WRITTEN INSTRUCTION: Set down the lines of the records exactly, from the line containing "You are a computer-use agent. Screen" through the line containing "Action: [x=704, y=162]", with both of those lines included.

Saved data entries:
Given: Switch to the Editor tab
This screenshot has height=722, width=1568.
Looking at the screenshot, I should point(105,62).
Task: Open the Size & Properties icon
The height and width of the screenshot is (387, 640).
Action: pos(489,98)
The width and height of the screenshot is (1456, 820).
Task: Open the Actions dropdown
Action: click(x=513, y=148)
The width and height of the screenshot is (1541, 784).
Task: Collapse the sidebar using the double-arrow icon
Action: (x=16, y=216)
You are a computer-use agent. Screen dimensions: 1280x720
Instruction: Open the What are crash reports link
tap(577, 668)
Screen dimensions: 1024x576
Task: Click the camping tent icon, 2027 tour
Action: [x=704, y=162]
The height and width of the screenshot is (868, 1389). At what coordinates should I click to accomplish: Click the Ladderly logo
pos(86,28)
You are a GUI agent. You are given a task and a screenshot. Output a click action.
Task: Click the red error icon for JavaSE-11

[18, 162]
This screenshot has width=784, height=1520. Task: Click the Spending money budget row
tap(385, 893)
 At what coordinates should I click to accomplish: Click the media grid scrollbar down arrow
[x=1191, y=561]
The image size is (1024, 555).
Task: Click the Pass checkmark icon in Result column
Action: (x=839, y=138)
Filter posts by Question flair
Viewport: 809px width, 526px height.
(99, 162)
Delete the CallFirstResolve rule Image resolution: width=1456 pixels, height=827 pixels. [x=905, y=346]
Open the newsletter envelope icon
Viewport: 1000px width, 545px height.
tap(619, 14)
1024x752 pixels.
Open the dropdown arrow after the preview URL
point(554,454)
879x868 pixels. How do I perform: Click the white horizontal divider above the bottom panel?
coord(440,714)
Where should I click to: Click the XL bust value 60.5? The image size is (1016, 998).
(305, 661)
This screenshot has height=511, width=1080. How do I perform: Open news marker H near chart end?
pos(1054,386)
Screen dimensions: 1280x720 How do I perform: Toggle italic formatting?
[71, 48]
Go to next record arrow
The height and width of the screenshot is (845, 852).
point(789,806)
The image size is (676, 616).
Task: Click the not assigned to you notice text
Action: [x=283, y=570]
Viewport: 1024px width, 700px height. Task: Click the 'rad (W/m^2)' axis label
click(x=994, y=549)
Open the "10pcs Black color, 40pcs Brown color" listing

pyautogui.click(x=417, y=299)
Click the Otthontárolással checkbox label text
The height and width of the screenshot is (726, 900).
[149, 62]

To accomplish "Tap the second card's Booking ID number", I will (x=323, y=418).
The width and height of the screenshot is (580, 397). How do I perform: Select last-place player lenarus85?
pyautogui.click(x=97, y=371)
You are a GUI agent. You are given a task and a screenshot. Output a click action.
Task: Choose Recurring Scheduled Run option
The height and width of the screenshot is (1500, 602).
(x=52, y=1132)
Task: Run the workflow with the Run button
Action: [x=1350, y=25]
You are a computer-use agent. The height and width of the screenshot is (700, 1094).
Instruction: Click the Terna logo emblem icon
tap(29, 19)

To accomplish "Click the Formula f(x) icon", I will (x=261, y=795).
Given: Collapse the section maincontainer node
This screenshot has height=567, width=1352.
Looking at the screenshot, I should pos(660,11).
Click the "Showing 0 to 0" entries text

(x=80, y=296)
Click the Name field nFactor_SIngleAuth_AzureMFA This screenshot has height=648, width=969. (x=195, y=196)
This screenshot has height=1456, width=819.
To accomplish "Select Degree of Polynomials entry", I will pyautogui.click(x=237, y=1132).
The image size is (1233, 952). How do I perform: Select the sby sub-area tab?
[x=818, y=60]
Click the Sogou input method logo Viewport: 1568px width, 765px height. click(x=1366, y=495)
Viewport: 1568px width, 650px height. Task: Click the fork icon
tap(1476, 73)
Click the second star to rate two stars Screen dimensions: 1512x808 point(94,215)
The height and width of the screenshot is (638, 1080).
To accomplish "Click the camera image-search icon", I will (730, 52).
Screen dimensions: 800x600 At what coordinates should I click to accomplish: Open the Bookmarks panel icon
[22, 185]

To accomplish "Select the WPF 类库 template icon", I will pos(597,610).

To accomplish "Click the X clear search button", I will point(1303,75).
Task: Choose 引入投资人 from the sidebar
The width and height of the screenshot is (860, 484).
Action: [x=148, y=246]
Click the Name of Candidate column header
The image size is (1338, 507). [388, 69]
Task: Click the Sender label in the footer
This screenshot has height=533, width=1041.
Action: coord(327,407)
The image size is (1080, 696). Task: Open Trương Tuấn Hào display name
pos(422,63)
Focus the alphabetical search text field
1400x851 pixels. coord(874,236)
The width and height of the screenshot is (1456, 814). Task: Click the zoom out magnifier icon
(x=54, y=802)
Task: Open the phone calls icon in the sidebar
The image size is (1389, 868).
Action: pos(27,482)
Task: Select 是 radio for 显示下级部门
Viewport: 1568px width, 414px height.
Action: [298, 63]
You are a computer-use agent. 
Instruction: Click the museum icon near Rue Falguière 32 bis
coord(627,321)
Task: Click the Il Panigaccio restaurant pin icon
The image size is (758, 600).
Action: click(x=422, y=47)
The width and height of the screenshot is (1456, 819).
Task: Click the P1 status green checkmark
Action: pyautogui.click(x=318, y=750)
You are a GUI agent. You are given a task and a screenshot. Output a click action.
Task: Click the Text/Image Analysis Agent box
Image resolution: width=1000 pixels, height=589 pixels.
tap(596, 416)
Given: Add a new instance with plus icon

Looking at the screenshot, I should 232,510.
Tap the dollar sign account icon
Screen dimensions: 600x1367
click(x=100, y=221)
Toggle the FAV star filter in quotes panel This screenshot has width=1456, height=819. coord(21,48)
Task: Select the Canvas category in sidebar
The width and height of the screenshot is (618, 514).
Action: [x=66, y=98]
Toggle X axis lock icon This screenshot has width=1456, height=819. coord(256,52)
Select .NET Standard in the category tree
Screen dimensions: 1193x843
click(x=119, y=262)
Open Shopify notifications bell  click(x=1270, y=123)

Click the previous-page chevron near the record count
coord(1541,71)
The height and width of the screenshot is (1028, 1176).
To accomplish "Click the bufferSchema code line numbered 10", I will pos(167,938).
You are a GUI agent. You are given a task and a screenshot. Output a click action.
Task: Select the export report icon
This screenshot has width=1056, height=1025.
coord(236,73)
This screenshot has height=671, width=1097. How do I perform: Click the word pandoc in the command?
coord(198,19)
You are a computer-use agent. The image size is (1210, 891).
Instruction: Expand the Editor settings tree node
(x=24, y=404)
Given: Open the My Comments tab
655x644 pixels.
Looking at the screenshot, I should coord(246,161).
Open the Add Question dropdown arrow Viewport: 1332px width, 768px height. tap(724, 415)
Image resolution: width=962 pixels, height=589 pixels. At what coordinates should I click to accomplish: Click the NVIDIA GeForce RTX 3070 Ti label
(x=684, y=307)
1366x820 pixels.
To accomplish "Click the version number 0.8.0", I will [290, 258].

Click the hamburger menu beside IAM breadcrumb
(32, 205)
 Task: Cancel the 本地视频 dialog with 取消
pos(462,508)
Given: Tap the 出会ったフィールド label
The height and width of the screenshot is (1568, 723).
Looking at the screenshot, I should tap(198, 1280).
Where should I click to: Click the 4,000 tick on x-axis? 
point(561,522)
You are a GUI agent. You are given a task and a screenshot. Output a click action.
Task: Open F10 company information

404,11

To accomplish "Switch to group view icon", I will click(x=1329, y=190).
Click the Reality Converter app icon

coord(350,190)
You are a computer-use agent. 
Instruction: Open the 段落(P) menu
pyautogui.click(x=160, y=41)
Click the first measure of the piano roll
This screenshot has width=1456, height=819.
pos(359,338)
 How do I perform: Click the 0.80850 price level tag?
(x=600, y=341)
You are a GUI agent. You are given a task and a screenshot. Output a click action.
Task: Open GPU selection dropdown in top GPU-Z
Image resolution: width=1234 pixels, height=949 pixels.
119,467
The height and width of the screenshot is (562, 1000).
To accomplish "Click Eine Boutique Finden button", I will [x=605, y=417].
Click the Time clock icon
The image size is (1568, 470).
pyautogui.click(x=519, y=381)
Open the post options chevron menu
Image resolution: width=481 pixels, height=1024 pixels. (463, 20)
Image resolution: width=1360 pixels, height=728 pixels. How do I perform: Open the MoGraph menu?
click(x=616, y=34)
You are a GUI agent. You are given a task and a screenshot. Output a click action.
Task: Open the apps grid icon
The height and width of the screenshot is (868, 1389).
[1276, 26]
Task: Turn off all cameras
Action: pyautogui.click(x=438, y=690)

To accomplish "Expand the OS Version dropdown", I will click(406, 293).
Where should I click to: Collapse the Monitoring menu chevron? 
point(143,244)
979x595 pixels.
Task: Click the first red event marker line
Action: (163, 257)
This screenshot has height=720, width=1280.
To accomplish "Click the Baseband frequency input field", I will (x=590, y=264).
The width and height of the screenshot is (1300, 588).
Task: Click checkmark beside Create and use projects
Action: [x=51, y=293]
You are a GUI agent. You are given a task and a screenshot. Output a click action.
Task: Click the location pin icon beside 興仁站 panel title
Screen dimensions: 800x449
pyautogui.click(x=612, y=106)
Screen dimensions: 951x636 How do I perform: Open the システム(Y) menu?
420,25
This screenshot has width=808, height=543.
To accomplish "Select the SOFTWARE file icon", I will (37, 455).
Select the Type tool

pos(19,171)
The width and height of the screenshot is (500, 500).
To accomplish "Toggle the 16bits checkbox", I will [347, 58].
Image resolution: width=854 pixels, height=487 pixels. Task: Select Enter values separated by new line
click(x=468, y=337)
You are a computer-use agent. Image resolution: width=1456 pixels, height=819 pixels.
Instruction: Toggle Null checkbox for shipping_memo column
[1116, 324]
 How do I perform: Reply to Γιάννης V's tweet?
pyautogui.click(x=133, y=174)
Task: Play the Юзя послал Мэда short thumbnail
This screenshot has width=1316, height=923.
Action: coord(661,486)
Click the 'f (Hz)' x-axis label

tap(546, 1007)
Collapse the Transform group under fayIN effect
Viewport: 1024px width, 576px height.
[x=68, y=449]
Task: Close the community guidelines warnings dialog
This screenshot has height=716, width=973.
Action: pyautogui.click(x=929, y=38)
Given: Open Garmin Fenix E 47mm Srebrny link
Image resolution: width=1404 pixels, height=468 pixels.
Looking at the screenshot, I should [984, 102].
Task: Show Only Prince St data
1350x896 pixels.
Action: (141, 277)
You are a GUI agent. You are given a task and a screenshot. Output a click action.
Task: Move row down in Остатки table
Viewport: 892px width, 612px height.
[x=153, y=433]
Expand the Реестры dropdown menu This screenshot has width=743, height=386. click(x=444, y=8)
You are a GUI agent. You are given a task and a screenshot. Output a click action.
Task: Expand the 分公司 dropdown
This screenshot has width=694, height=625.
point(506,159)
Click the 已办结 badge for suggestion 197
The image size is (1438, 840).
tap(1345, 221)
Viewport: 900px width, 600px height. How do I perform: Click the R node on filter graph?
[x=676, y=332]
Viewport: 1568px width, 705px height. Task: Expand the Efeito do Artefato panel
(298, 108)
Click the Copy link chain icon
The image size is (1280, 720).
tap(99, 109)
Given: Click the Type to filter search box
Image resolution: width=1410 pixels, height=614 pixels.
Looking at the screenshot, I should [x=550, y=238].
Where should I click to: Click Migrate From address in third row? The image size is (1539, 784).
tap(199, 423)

SOLVED EXERCISE:
You are a computer-use agent. Screen dimensions: 1280x720
Instruction: Open the What are crash reports link
tap(577, 668)
Screen dimensions: 1024x576
Task: Click the camping tent icon, 2027 tour
Action: [x=704, y=162]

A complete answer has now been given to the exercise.